The spectroscopic method relies on hydrogen Balmer absorption lines to infer white dwarf (WD) masses. These masses depend on the choice of atmosphere model, hydrogen atomic line shape calculation, and which Balmer series members are included in the spectral fit. In addition to those variables, spectroscopic masses disagree with those derived using other methods. Here we present laboratory experiments aimed at investigating the main component of the spectroscopic method: hydrogen line shape calculations. These experiments use X-rays from Sandia National Laboratories' Z-machine to create a uniform ∼15 cm3 hydrogen plasma and a ∼4 eV backlighter that enables recording high-quality absorption spectra. The large plasma, volumetric X-ray heating that fosters plasma uniformity, and the ability to collect absorption spectra at WD photosphere conditions are improvements over past laboratory experiments.

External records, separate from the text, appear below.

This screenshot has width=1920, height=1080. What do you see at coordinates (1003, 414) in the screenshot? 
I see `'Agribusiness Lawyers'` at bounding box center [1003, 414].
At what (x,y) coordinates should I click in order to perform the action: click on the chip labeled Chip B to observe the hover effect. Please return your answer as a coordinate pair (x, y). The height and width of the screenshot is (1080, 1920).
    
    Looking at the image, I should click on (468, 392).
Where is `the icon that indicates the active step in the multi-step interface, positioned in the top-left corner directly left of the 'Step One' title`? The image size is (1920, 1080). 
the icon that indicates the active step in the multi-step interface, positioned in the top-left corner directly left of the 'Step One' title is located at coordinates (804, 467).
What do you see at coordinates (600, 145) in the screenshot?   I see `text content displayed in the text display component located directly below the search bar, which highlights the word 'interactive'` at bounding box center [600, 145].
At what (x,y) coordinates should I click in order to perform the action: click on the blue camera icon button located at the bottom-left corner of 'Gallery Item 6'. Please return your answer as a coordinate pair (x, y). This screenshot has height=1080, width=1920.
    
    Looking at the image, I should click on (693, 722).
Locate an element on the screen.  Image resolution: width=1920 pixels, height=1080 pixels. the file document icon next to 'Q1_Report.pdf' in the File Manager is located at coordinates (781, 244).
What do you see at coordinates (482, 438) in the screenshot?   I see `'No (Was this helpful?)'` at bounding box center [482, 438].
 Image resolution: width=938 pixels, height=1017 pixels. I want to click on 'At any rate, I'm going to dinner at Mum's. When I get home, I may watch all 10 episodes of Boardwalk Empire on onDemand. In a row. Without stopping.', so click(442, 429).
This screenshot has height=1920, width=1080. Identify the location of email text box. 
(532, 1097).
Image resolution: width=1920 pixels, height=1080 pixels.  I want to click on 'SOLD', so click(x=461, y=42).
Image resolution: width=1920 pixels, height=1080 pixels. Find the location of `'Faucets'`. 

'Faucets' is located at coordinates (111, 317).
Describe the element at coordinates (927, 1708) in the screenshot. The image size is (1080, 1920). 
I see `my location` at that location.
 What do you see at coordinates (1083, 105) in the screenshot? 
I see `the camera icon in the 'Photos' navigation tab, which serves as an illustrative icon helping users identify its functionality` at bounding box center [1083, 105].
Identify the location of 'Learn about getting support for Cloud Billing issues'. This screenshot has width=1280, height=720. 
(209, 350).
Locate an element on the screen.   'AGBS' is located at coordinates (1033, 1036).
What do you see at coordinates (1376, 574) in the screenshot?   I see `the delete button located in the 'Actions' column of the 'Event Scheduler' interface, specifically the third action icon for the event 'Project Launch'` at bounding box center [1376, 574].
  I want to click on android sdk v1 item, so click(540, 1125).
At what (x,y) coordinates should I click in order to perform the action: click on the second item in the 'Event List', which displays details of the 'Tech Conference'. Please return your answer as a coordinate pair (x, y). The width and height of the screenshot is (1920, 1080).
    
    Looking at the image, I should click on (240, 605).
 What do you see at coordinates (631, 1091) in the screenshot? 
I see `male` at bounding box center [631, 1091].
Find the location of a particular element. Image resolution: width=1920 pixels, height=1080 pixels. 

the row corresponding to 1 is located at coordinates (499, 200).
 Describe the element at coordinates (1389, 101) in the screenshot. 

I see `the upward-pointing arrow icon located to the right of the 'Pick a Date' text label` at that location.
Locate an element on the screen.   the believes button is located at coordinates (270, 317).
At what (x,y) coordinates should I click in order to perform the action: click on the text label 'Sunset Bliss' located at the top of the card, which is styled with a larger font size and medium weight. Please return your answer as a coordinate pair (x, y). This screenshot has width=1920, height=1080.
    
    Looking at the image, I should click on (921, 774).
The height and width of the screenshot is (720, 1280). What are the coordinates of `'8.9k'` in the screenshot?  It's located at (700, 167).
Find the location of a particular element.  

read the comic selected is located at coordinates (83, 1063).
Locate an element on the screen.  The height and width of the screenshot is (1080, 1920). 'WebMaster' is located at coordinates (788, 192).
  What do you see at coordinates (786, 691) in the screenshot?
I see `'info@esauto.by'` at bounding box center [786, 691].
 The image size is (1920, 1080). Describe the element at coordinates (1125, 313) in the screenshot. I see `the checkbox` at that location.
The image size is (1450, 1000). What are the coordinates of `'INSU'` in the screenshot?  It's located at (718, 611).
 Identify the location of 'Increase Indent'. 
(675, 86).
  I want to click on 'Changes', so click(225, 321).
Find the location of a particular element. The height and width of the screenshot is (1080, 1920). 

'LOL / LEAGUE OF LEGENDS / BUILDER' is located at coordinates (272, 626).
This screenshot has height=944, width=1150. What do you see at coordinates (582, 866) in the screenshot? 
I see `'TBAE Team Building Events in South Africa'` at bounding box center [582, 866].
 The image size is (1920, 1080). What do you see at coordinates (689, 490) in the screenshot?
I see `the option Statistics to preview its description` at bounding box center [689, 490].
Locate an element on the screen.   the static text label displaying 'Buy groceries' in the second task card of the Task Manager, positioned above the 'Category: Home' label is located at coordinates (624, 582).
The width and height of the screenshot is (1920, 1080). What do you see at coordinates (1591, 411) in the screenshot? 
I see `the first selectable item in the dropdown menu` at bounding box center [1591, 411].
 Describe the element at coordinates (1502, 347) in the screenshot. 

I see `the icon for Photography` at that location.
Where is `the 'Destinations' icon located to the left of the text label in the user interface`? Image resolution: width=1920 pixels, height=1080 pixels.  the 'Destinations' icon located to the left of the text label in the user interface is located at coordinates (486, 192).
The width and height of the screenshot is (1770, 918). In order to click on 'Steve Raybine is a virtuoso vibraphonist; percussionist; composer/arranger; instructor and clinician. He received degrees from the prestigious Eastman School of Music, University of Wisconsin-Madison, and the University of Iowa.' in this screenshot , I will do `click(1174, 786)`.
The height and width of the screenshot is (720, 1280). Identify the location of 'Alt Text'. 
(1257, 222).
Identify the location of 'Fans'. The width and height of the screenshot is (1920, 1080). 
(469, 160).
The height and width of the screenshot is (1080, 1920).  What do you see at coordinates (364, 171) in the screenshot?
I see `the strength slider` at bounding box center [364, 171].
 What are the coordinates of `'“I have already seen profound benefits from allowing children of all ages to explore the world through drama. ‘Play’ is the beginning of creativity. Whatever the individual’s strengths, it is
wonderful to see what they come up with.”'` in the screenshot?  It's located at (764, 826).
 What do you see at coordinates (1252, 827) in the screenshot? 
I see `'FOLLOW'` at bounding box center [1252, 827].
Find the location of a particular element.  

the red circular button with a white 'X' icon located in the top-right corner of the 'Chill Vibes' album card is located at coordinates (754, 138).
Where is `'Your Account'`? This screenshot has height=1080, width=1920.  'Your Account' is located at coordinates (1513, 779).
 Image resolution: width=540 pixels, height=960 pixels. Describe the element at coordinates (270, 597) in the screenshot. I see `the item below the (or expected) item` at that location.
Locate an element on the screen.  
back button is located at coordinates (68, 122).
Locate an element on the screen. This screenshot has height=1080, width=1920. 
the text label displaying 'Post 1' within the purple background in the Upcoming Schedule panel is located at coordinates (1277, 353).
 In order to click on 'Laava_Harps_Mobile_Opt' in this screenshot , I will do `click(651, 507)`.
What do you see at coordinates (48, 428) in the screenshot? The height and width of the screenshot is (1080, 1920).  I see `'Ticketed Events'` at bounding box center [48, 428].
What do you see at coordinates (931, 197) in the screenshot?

Analysis of the experimental absorption spectra reveals that electron density (ne ) values derived from the Hγ line are ∼34% ± 7.3% lower than from Hβ. Two potential systematic errors that may contribute to this difference were investigated. A detailed evaluation of self-emission and plasma gradients shows that these phenomena are unlikely to produce any measurable Hβ-Hγ ne difference. WD masses inferred with the spectroscopic method are proportional to the photosphere density. Hence, the measured Hβ-Hγ n rm e difference is qualitatively consistent with the trend that WD masses inferred from their Hβ line are higher than that resulting from the analysis of Hβ and Hγ. This evidence may suggest that current hydrogen line shape calculations are not sufficiently accurate to capture the intricacies of the Balmer series.